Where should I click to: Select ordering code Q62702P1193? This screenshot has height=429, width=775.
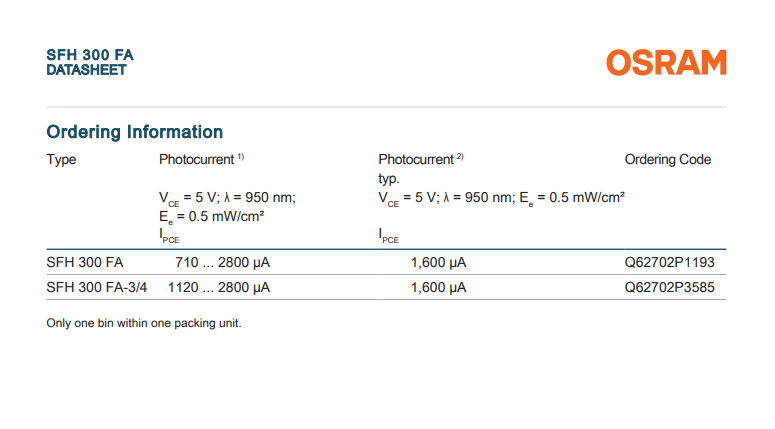tap(670, 262)
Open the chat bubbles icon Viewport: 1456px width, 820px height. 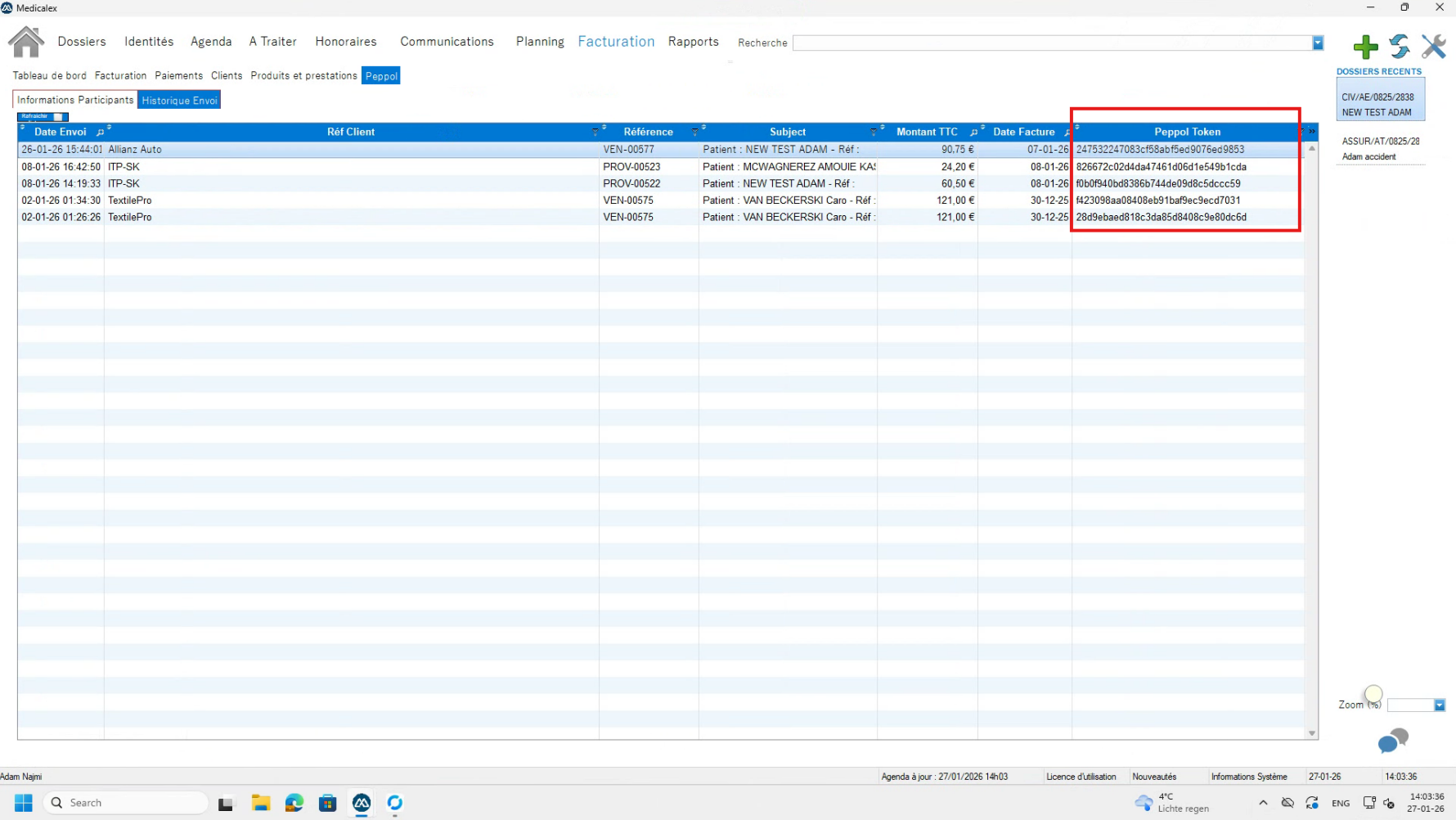[x=1393, y=741]
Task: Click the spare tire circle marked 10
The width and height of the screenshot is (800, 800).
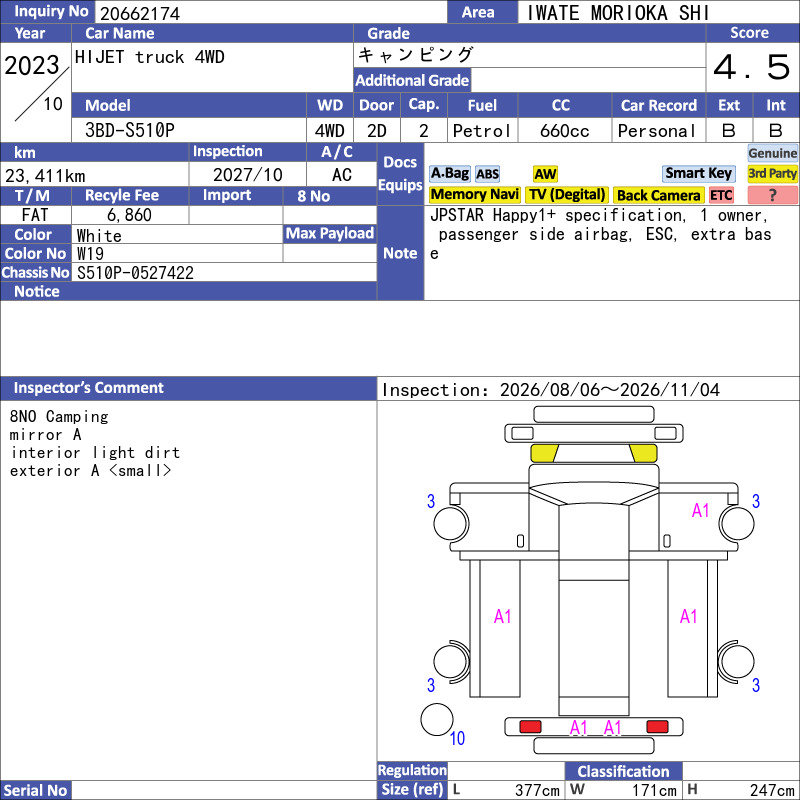Action: [437, 719]
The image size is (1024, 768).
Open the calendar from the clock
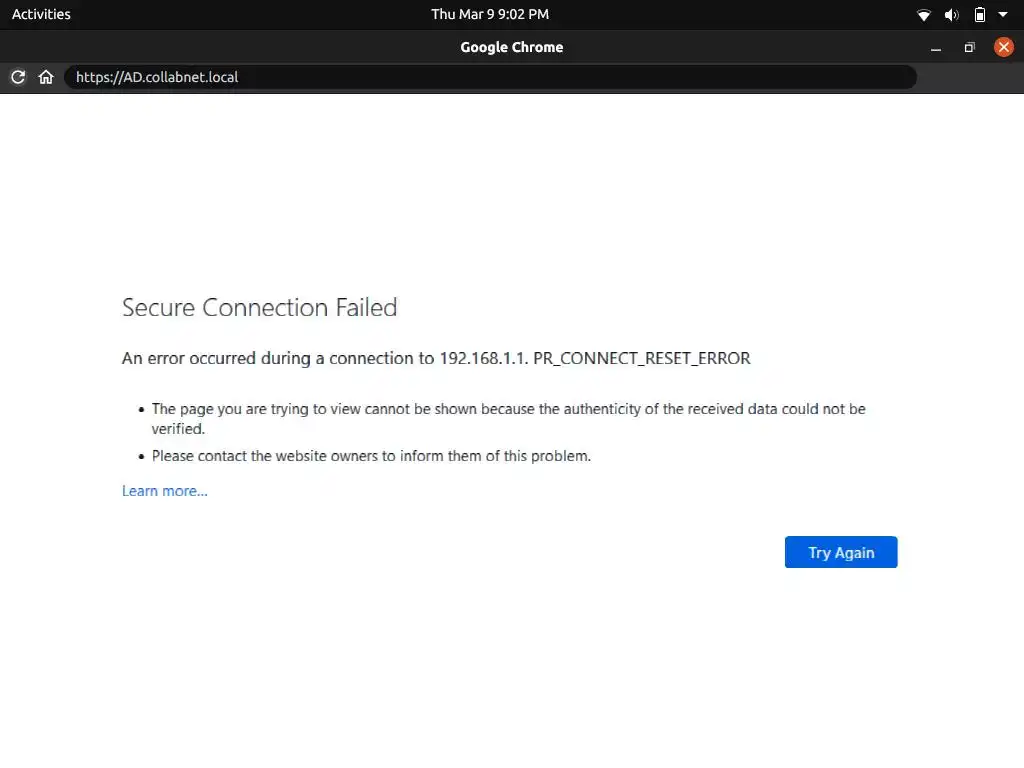(490, 14)
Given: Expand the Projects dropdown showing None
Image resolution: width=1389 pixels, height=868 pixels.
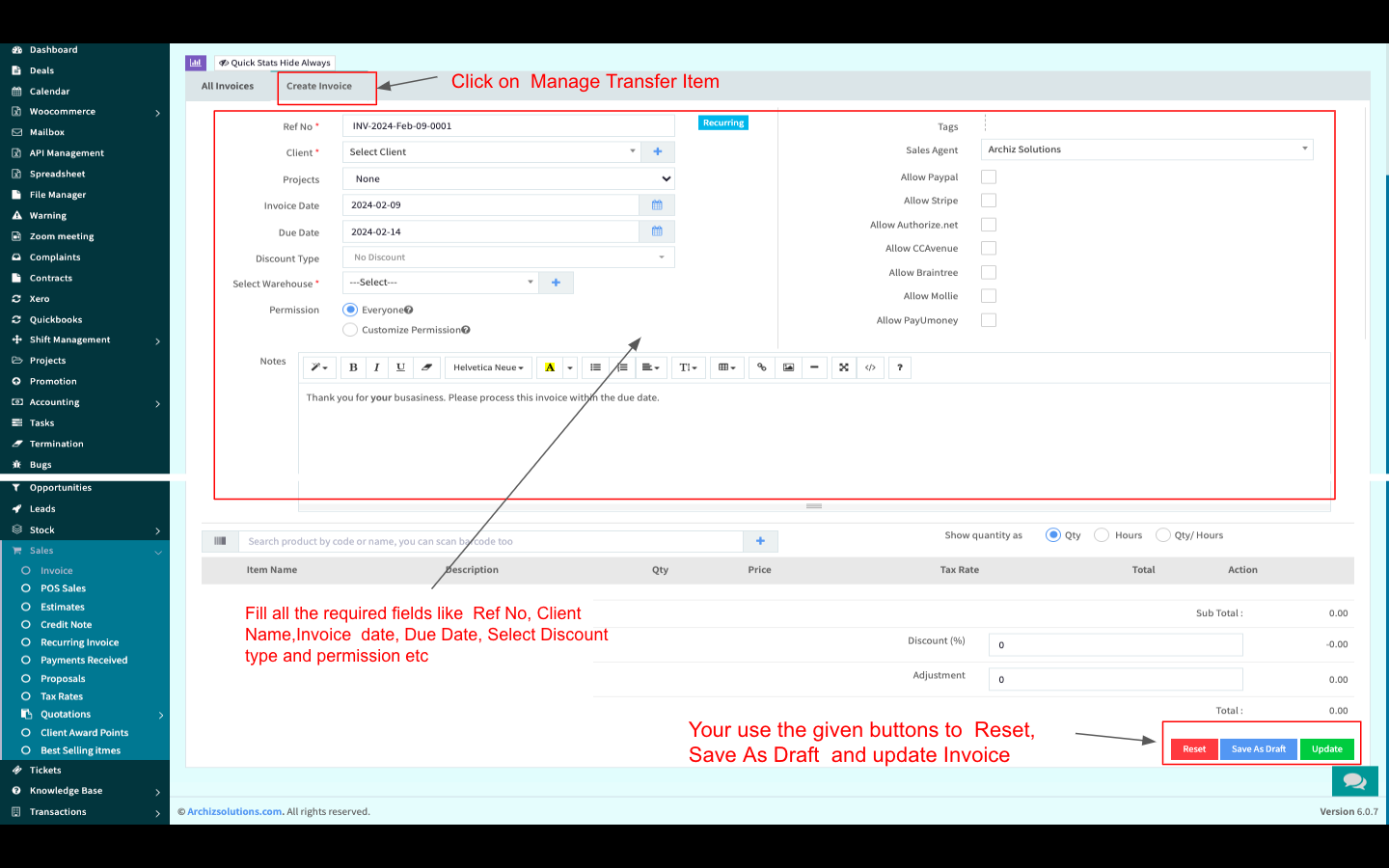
==========
» Your goal: Reproduce the listing from the line containing "The image size is (1024, 768)." through the end of the listing, inclusive, substituting "Tasks" for "Projects" and altering nothing else. Omit the pictures from your answer.

» Solution to this exercise:
The image size is (1024, 768).
Open the calendar from the clock
(490, 14)
Given: Expand the Tasks dropdown showing None
Image resolution: width=1389 pixels, height=868 pixels.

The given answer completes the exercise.